Hackett’s teams have consistently strayed away from 6 OL packages. All signs indicate that will continue in 2023. The Jets never appeared to test out 6 OL packages in training camp (as far as we know) and they didn’t show interest in trying it during the preseason, either.

Other notes

For the most part, Hackett’s teams have hardly ever used 10 personnel or 20 personnel – sometimes never using it in an entire season. However, there are a couple of exceptions.

In 2021, the Packers ranked fourth in 10 personnel usage rate at 5.2%. This stands out as a massive outlier considering Hackett’s teams did not use the package a single time in 2022, 2020, or 2019.

It wasn’t the first time Hackett’s team ranked that high in 10 personnel, though. The 2018 Jaguars were also fourth at 2.9%.

Hackett liked to use unorthodox packages with that 2018 Jaguars team. The same year, he ranked fourth in 20 personnel usage at 1.6%. His teams never used it more than 0.5% of the time in any other season since 2017.

Overall conclusions

In most areas, the personnel usage rates of Hackett’s teams have remained fairly consistent over the years, painting an accurate picture of what to expect from the Jets in 2023.

When you also consider that the Jets’ skill-position unit is built in an ideal way to match the tendencies we’ve seen from Hackett’s previous teams, I think there is a good chance we will see the Jets match those tendencies. Expect to see below-average 11 personnel usage (though it’s still used over half of the time) and above-average usage of heavier personnel packages, particularly 12 personnel.

Seen below are the average usage rates of Hackett’s teams over the past six years, along with the ranking each number would have held among all 32 teams in the 2022 regular season:

  • 11 personnel: 58.0% (21st)
  • 12 personnel: 22.1% (12th)
  • 21 personnel: 8.8% (11th)
  • 13 personnel: 4.7% (14th)
  • 22 personnel: 2.9% (10th)
  • 10 personnel: 1.4% (5th)
  • 6 OL: 1.0% (19th)
  • 20 personnel: 0.5% (5th)

This seems like a reasonable baseline of what to expect in 2023.

The main question is whether the Jets will maintain Hackett’s league-leading 12 personnel usage over the past two years. There’s certainly a chance that could happen, but considering the up-and-down nature of Hackett’s teams in this department over the past six years, the best guess is probably to take the average of all his teams.

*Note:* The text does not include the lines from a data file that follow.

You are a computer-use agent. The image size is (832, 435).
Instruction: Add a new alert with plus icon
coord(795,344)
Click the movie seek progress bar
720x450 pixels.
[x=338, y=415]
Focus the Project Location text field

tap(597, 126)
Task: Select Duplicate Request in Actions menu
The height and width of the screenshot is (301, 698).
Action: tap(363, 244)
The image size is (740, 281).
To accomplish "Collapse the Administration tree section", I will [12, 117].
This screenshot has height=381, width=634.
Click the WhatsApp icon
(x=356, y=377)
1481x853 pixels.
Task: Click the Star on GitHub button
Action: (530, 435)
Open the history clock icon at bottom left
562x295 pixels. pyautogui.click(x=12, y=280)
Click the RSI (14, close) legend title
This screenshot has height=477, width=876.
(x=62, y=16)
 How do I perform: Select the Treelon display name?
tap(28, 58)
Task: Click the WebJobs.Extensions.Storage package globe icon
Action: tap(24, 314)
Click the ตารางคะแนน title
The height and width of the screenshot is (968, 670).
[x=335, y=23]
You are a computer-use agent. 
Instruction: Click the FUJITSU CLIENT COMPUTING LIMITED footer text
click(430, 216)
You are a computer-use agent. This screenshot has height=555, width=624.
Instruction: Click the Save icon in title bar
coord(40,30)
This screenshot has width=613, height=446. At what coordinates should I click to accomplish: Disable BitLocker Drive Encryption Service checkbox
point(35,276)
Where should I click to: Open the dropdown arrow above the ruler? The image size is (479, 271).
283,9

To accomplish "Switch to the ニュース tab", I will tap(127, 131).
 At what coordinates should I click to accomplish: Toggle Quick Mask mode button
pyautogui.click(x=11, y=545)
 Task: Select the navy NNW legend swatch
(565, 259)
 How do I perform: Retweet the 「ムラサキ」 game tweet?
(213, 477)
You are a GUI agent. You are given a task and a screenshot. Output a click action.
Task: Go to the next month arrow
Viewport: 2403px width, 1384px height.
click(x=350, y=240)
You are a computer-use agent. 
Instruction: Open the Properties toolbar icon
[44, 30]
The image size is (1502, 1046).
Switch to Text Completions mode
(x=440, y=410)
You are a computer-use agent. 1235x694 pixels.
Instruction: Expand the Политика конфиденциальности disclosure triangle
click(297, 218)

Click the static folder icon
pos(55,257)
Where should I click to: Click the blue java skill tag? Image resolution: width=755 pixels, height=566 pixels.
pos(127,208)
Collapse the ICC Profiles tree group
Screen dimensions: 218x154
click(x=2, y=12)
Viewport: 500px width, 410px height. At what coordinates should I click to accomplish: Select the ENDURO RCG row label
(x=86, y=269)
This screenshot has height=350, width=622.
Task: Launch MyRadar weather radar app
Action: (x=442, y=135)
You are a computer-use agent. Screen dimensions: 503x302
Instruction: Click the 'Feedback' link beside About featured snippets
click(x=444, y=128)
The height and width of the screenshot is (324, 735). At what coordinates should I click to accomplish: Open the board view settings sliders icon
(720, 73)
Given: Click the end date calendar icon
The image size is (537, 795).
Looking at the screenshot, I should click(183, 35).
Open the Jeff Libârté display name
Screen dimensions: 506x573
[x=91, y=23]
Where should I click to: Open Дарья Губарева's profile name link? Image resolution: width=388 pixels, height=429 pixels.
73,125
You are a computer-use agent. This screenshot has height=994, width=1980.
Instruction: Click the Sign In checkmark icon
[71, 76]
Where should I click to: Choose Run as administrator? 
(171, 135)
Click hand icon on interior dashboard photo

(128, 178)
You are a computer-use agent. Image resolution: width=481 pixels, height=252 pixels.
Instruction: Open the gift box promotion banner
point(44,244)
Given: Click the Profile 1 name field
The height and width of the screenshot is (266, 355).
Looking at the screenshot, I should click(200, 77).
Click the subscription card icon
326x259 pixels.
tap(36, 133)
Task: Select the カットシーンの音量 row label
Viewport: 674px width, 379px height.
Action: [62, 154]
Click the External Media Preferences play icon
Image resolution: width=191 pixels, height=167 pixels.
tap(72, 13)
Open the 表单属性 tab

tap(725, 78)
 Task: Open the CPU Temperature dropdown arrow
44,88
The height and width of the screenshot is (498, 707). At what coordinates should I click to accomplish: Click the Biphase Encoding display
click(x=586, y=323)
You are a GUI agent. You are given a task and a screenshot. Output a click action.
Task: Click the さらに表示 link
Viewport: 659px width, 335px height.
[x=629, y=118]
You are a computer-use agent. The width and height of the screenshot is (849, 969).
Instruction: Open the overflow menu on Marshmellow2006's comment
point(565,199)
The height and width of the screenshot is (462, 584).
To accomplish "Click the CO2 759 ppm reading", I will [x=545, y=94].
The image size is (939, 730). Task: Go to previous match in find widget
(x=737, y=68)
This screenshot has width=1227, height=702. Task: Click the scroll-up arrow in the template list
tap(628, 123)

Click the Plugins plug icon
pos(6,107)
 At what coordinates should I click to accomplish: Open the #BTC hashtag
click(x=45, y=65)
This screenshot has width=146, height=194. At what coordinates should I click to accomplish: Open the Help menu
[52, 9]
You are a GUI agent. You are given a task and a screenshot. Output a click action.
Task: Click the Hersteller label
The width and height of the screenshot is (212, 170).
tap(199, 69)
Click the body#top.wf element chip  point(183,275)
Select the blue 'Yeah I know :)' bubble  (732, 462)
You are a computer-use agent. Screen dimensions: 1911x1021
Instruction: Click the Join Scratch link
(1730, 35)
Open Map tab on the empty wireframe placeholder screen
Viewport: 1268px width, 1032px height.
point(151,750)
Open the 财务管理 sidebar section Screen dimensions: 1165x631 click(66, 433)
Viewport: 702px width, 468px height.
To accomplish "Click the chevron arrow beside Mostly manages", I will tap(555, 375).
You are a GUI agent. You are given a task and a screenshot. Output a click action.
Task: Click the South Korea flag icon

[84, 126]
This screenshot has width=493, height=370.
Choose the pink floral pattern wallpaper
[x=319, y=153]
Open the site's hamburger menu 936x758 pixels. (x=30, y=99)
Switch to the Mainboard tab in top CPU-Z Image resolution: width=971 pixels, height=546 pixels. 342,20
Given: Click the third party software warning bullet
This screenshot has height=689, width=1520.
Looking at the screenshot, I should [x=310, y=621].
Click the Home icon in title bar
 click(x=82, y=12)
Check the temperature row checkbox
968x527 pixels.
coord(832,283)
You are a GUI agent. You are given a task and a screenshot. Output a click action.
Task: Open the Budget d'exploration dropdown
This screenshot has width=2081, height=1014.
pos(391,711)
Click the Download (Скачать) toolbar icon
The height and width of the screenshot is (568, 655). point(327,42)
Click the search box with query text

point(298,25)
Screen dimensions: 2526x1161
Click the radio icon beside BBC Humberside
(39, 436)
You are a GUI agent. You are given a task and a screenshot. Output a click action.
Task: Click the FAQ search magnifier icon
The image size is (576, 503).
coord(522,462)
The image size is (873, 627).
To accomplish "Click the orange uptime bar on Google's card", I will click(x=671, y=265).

11 personnel will certainly be the Jets’ primary package, as it is for most teams. However, they will likely use it slightly less often than most teams, allowing them to use multi-back and multi-TE packages at above-average rates.

Overall, though, I would expect to see a very good balance of the different personnel packages. Save for the recent 12 personnel spikes, Hackett’s teams have generally not shown an extreme favoring or distaste for any particular personnel package, and I think the Jets will continue that this year. While they will rank above average in some areas and below average in others, the differences will probably be too subtle for the average fan to notice without combing through the numbers.

Generally, Hackett’s teams have utilized some of the most well-balanced personnel distribution rates in the NFL. Consider this: over the past six years, Hackett’s lowest 11 personnel rate was 52.9% and his highest was 64.2%. In 2022 alone, 23 of the league’s 32 teams had an 11 personnel usage rate that was either below 52.9% or higher than 64.2%.

This shows you that Hackett’s teams have strictly remained in the middle when it comes to 11 personnel usage. He’s never stooped to the depths of extreme TE-loving teams like Baltimore and Atlanta or climbed to the heights of spread-centric offenses like Cincinnati and the LA Rams.

The Jets should have one of the league’s most balanced offenses in 2023 when it comes to personnel usage.